As previously reported, the Company has been in the process of
disposing of its interest in Milton Homes Limited. It anticipates
this disposal exchanging contracts within the next few days.
Since November 2020, Recognise has launched four lending
products and received over GBP750 million of lending enquiries,
through commercial brokers, other intermediaries and directly from
its relationship managers; and is executing against its goal of
lending cGBP1.3 billion over five years.
Michael Goldstein, CEO of COLG, commented:
"We are very pleased to have completed the final step for the
PRA to lift the deposit restrictions for Recognise, a major
milestone for both COLG and Recognise. Becoming a fully authorised
bank has been our primary objective for some time, and will enable
us to deliver against our key strategic goals and growth targets.
Since the launch of Recognise, the business has grown the employee
base to 60 high calibre members and secured a strong executive
team, led by Jason Oakley as CEO, who between them, have over 200
years banking experience.
"This latest capital raise and expected sale of Milton Homes
will enable us to realise our strategic ambitions for Recognise
Bank, namely increasing the size of the loan book with access to
funding from depositors through our business and personal saving
products. This has been our goal for three years, and the sale of
Milton Homes will enable the group to streamline its focus on the
next stage of Recognise's growth.

# Dataset rows

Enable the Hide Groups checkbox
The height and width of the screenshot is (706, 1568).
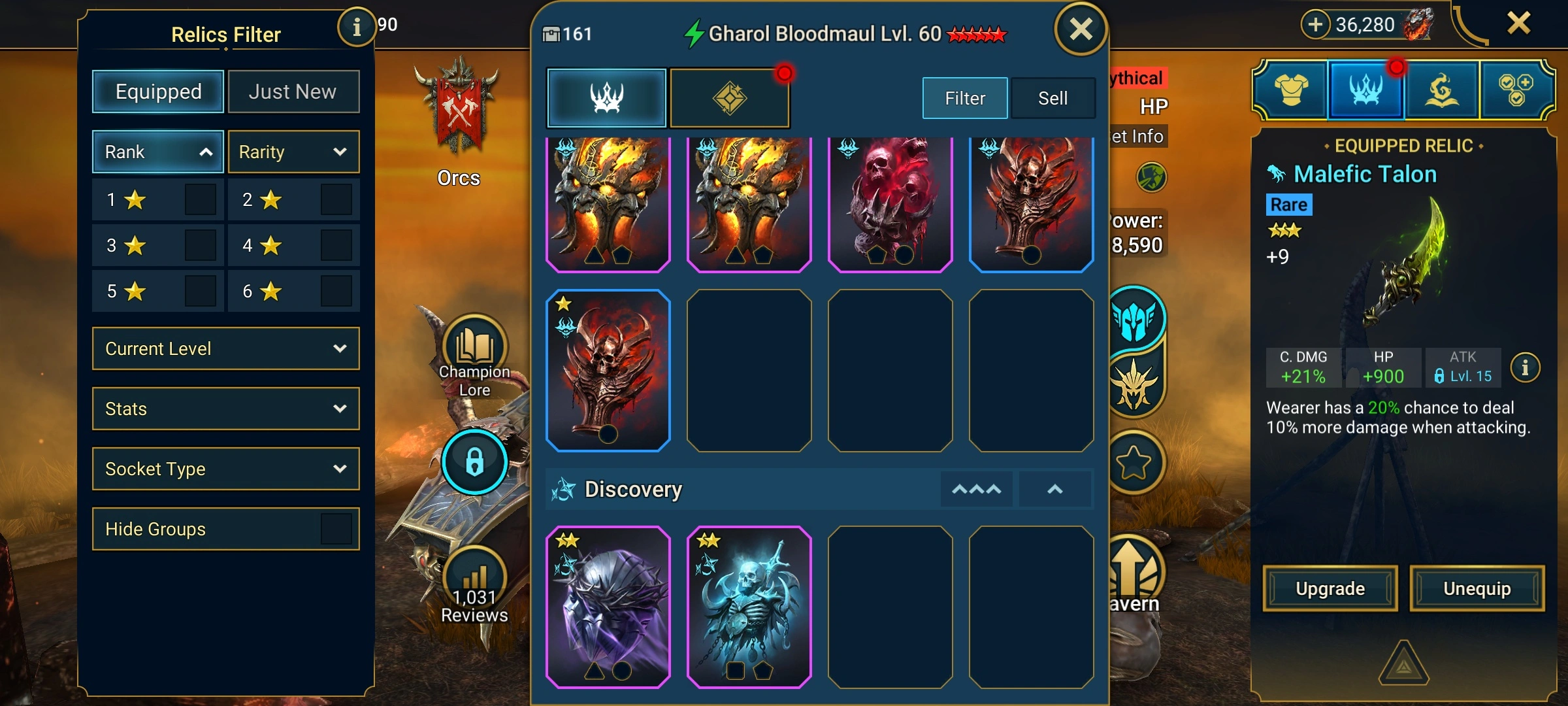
==
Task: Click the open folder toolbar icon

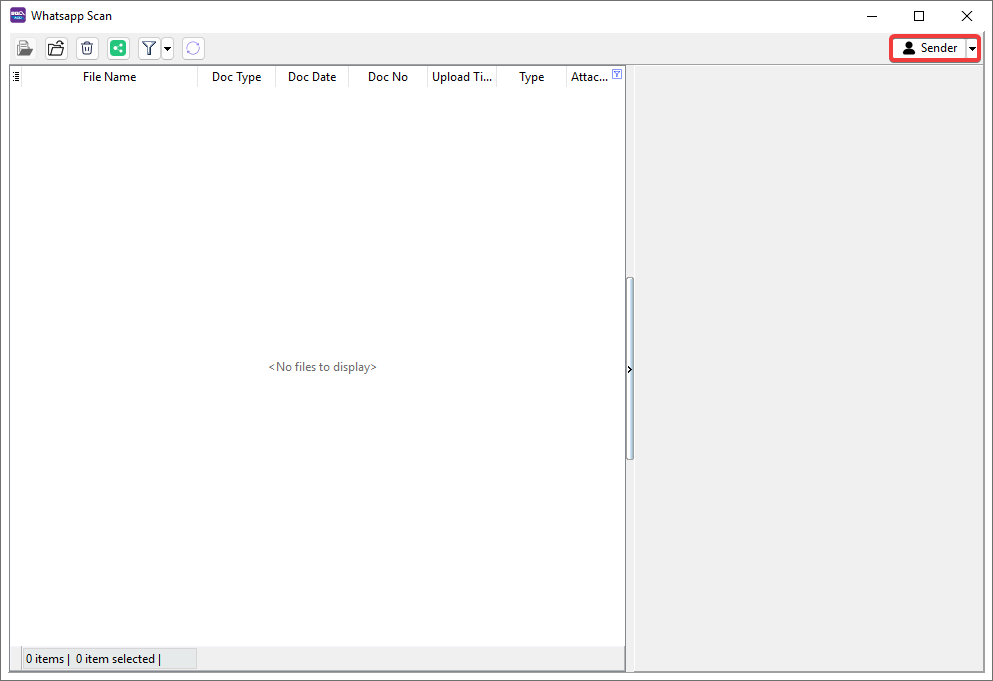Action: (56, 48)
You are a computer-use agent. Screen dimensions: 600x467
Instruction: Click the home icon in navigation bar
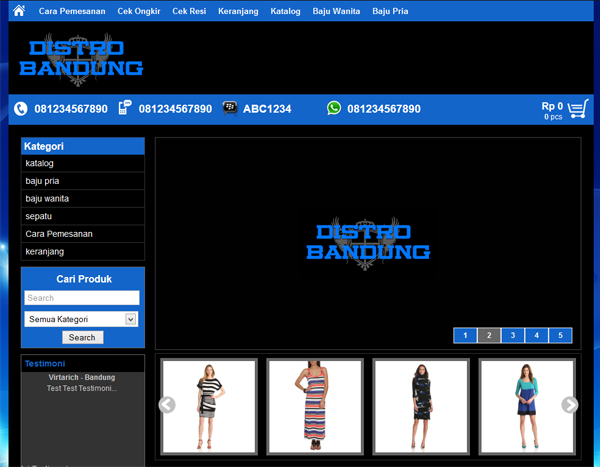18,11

# Written tasks
1. Against the COLG announcement, decide whether each statement holds: (a) Recognise has received more than GBP750 million of lending enquiries; (b) Recognise's employee base has grown to 200 members; (c) the sale of Milton Homes Limited has already been completed. For each, answer yes or no and quote the deciding words.
2. Render this sentence from the COLG announcement in Spanish: "Becoming a fully authorised bank has been our primary objective for some time, and will enable us to deliver against our key strategic goals and growth targets."
3. Resume the COLG announcement after its final sentence and write the next few sentences.

# Responses by task
1.
(a) Yes: "received over GBP750 million of lending enquiries"
(b) No: "grown the employee base to 60 high calibre members"
(c) No: "It anticipates this disposal exchanging contracts within the next few days."

2. Convertirnos en un banco plenamente autorizado ha sido nuestro objetivo principal desde hace tiempo y nos permitirá cumplir nuestros objetivos estratégicos clave y nuestras metas de crecimiento.

3.
"The latest fundraise demonstrates the support that we enjoy
from shareholders for our ultimate strategic goal, to build the
UK's leading SME Bank, supporting the needs of local
businesses."
Summary
-- Conditional capital raise of GBP11.4 million through a share
subscription and a raise of up to GBP6.9 million through an open
offer:
o Two of the Company's major shareholders, Parasol V27 Limited
("PV27") and Max Barney Investments Limited ("MBIL") (together the
"Subscribers"), have agreed to subscribe for 18.9 million new
Ordinary Shares at a subscription price of 60 pence per new
Ordinary Share in cash for aggregate gross proceeds to the Company
of GBP11.4 million (the "Subscription"). In addition, the
Subscribers will receive warrants to subscribe for 9.4 million
shares at an exercise price of 69 pence per new Ordinary Share over
the next three years.
o In addition, a proposed open offer to qualifying shareholders
on the same pricing terms as the Subscription will be launched
following completion of the Subscription to raise gross proceeds of
up to GBP6.9 million (the "Open Offer"). Shareholders who subscribe
for shares in the Open Offer will also receive warrants on the same
terms as the Subscribers.
-- The capital raise is conditional upon, amongst other things,
shareholder approval to grant the directors sufficient authority to
allot the shares.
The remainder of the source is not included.